3/02/11 ART IN WONDERLAND

PRETTY BUT COLD
Wednesday, 9:00 AM.  5 degrees, up from slightly below zero earlier. Wind W, light to moderate. The sky is partly cloudy but clearing, and it will be a pretty day, but still cold.
    Private employment unions are aggravating and can ultimately be very damaging to the economy of the states and the nation, but one can make a case for their legitimacy on the basis of freedom of association and as a counterbalance to the actions of big business. However, I can see no legitimacy in the union shop, where unions, rather than the employer, have ultimate control over who is hired to do what, and the states that have “right to work” laws that outlaw mandatory union membership in the work place will always out-compete the states that have caved in to the unions, and employees in those states are far freer to find employment and advance their own lives than those controlled by the union bosses. 
    Do you want to really feel like a wage slave?  Be compelled to go to the union hall and wait for your name to be called before you can go on the job and earn your daily bread.  Such unfortunate people have but traded one master for another, and a more corrupt master at that, for the employer at least wants to hire the best parson, while the union operates solely by seniority and favoritism.
    I have said that entering the world of unions was like being Alice and falling down the rabbit hole into Wonderland.  Well, one meets the Mad Hatter and all the other characters when dealing with public service unions.  As a young man I was quite idealistic, and armed with a hard won education in natural resources and a lot of practical experience I went to work for what was then the Milwaukee County Park Commission.  I started out digging trees in the county tree nursery, a task I had done almost all my life.  The first day on the job I was told to slow down, or I would “kill the job,” and others, including the welfare workers among the crew, could not work that hard.  To make a long story short I ignored that dictate and rose in a decade to Assistant Superintendent of Parks.    
    Everyone knows at least a few public worker jokes, and I can assure you even the most raucous or bizarre have their basis in some actual incident.  I saw it all.  Not being able to hang a picture on an office wall without requisitioning a carpenter and a helper, and when they show up they don’t bring a hammer.
    You try to get the crew out of the lunchroom to go to work and suddenly half of them are answering nature’s call, sitting in the men’s room.  I witnessed the Superintendent of Parks, a wonderful man, threatened with a grievance for “trying to control a union member’s bowels.”  Changing a light bulb requires an electrician.  Come to work some cold morning and the door locks won’t open because some disgruntled employee squirted them full of water.  An alcoholic employee disappears from work for an extended period of time and has no trouble getting doctors’ excuses, until he finally dies of cirrhosis of the liver.  It went on and on.  And, when unionized employees work in public safety the public is truly at risk.  When the unions and the politicians that were beholding to them had made my job uncertain I took a position as Vice President with The New York Botanical Garden, and AFSME was there as well, with its bag of nasty little tricks.  But somehow the situation was not quite as severe, because even most of the union workers (we were in the process of privatizing the work force) seemed to have more pride in their work and its outcome.  It was still next to impossible to fire miscreants, and during negotiations a union boss might let his suit jacket fall open, revealing his shoulder-holstered revolver for emphasis, but used once that trick rather lost its effect. I learned that unions are not interested in small venues, as there is little money to be gained there, so the union often sold out those members to the employer for one favor or another.

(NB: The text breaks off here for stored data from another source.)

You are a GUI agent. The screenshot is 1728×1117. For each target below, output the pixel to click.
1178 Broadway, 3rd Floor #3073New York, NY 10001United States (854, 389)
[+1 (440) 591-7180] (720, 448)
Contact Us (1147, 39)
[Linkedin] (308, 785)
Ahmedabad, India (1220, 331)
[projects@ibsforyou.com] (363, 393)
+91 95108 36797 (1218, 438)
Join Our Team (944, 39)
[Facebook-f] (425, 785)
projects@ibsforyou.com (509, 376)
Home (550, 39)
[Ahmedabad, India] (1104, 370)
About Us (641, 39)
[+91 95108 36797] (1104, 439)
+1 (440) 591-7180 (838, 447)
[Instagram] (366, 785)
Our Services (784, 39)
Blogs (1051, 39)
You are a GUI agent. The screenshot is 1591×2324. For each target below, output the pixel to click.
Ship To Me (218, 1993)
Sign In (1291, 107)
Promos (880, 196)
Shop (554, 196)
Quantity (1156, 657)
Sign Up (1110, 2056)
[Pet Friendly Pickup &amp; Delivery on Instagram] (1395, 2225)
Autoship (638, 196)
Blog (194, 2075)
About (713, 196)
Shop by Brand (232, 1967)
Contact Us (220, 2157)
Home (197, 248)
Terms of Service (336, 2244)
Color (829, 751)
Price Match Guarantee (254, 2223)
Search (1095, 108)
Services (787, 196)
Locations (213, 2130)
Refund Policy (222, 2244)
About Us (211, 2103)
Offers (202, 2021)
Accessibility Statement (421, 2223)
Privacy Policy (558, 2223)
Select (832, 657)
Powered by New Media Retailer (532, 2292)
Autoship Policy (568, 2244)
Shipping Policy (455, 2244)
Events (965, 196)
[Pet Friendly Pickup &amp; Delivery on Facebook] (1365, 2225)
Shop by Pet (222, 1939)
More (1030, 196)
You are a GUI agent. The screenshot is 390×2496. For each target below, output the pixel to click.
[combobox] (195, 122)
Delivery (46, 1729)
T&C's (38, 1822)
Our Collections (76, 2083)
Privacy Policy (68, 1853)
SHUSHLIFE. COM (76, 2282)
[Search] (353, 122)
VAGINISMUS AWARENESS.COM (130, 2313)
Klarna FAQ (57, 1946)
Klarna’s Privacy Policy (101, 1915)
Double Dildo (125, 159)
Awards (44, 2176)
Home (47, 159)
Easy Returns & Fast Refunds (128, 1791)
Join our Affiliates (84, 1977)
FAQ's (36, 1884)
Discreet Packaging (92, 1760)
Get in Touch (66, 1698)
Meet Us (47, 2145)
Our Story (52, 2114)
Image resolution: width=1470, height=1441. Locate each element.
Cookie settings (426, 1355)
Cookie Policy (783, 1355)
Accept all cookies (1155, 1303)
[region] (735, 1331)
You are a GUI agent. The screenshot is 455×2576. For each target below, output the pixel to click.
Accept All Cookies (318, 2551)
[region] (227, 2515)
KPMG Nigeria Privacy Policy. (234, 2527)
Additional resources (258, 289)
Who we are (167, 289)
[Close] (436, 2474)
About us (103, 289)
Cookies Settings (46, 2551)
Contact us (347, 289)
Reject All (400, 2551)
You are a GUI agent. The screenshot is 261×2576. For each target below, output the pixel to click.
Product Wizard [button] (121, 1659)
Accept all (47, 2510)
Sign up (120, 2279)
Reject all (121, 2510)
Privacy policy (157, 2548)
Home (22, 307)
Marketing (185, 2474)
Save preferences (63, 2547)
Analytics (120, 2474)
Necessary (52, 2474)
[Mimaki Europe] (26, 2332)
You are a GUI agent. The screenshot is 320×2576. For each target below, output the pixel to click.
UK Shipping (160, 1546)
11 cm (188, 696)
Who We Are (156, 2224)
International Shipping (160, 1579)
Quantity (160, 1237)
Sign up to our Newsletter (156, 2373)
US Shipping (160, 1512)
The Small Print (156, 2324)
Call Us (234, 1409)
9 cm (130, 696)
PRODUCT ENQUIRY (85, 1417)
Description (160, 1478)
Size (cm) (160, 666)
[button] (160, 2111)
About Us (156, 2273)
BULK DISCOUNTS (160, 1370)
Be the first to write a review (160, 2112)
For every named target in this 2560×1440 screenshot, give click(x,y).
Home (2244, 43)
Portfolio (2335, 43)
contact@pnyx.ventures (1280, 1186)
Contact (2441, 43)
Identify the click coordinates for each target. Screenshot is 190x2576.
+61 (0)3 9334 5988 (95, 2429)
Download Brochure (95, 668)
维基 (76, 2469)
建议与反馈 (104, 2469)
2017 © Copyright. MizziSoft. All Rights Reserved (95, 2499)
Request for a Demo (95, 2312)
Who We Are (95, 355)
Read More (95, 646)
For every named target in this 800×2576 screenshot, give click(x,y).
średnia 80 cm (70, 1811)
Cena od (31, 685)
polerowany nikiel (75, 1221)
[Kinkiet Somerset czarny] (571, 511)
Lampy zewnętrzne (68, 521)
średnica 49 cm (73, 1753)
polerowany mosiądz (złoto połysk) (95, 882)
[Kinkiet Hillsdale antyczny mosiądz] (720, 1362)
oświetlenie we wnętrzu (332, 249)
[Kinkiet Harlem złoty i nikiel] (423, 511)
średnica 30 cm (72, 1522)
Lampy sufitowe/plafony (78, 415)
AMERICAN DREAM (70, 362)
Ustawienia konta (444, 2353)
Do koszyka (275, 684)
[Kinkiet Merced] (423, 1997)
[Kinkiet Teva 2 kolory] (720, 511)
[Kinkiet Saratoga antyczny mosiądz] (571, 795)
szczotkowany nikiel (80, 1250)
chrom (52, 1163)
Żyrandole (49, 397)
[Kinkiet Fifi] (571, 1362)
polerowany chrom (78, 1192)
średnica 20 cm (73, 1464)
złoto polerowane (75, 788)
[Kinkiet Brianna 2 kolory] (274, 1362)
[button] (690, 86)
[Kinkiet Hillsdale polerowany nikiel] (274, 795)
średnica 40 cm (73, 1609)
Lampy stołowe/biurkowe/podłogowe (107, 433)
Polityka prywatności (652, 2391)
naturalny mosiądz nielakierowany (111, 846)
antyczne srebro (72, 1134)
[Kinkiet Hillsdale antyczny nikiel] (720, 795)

    I don’t have any personal experience with the teachers’ unions or public service unions other than AFSME, but the more powerful any of them are the more arrogant and potentially destructive to civil society they certainly will be, and they have absolutely no place in a state like Wisconsin, which has ample civil service laws to protect public employees from employer abuse.  The last few weeks of protests in Madison should be a wakeup call for every Wisconsin taxpayer as they watched the mob take over the seat of government.